> _PAGE EXTRACT_:
--------------------

SIforAGE’s main goal with an active and healthy aging in mind is to promote stakeholders’ cooperation in order to, among others, develop social capital. However, it is still a challenge to find efficient evaluation methods of intergenerational cooperation programmes. Elza Maria de Souza, who is a member of the SIforAGE’s team responsible for promoting social engagement in research, has led one of the few evaluation projects aimed at promoting social capital and the first one consisting of an intergenerational intervention.
The main hypothesis drawn was that guided intergenerational activities based on reminiscence of the past as means of social contact would promote a change in adolescents’ beliefs and attitudes, which could result in a better understanding between generations and an improvement of the cognitive components of social capital. The setting was Celiândia (DF-Brazil), a country with high inequality rates, and the method used was triangulation (randomized controlled trial, focus group technique and process observation), which was founded on the Social Learning, Dialogical and Reflective Theory (SDRT). The program involved 253 students and 266 elders and relied on a questionnaire administered before and after the main 4-month intervention. It involved a series of small-group interaction activities, according to which the age groups were divided into control and experimental ones. The activities consisted of talks on common topics (school-days, migration or marriage), using objects as memory triggers, and workshops in which the students and the elders together made cartoons, little books and old toys, which were exhibited at the end of the project. In addition, some celebrations took place at the same time that some participants’ birthday and some relevant dates like the Elders’ and Adolescents’ National Day.
The results were significantly positive in terms of a better understanding between generations. As for family relationships, all participants reported a change in the way they treated and felt treated by others. As for self-rated health status, the young gained awareness of their privileged situation. And, as for components of social capital, although no variation in trust was noticed, norms of reciprocity were strengthened: stereotypes were abandoned, the young were more aware of age discrimination and the elder developed confidence. In general, all participants reported a sense of freedom and of being valued by others, described the project as a chance to bridge the gap between generations and the young told they would recommend the experience. On the whole, although the study had some limitations in organization and participation and further research is needed, qualitative evaluation methodology proved to be essential for this kind of interventions and intergenerational interaction programs proved to be a means for promoting health of both old and young as well as to be useful for service providers and policy makers, as it was made clear that both age groups are an important human capital, not fully explored yet, that can help to build up a more cohesive and healthier society.
De Souza, E.M. (2010). Evaluation methods in health promotion programmes:
The description of a triangulation in Brazil. Ciência & Saúde Coletiva, 15(5), 2521-2532.
De Souza, E.M., & Grundy, E. (2007). Intergenerational interaction, social capital and health: Results from a randomized controlled trial in Brazil. Social science & medicine, 65 (7), p. 1397-1409.
De Souza, E.M. (2011). Intergenerational interaction, social capital and health: a theoretical framework and results from a qualitative study. Ciência & Saúde Coletiva, 16(3), 1733-1744.

--------------------

> _SOURCE DATA_:
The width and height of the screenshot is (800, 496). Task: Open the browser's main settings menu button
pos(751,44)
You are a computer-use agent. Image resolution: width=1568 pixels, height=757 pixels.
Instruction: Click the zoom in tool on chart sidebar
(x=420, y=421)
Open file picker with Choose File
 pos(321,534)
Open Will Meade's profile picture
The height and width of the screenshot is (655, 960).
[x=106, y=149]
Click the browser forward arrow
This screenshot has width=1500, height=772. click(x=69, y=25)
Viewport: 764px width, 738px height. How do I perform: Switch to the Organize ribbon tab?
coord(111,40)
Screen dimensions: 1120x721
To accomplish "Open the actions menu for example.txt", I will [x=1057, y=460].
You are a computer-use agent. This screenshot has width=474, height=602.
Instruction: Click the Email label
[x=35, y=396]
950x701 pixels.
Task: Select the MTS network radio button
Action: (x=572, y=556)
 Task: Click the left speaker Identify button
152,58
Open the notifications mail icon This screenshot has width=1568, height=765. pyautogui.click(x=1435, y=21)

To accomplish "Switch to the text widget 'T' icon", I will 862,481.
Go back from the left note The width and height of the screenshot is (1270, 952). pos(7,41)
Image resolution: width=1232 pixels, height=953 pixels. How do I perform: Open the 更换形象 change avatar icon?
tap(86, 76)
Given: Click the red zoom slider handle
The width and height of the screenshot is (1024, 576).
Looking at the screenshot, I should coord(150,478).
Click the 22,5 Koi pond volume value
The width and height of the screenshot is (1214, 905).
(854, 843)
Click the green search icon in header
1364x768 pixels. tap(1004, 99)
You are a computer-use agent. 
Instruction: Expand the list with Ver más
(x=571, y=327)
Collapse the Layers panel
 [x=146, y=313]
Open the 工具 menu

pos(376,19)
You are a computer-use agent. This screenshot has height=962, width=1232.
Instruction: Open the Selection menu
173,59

--------------------

> _PROBLEM DETAILS_: Reproduce, word for word, the part of the text on the Brazilian intergenerational study that runs from "De Souza, E.M. (2010)." to "Coletiva, 16(3), 1733-1744.".

> _EXERCISE RESULT_:
De Souza, E.M. (2010). Evaluation methods in health promotion programmes:
The description of a triangulation in Brazil. Ciência & Saúde Coletiva, 15(5), 2521-2532.
De Souza, E.M., & Grundy, E. (2007). Intergenerational interaction, social capital and health: Results from a randomized controlled trial in Brazil. Social science & medicine, 65 (7), p. 1397-1409.
De Souza, E.M. (2011). Intergenerational interaction, social capital and health: a theoretical framework and results from a qualitative study. Ciência & Saúde Coletiva, 16(3), 1733-1744.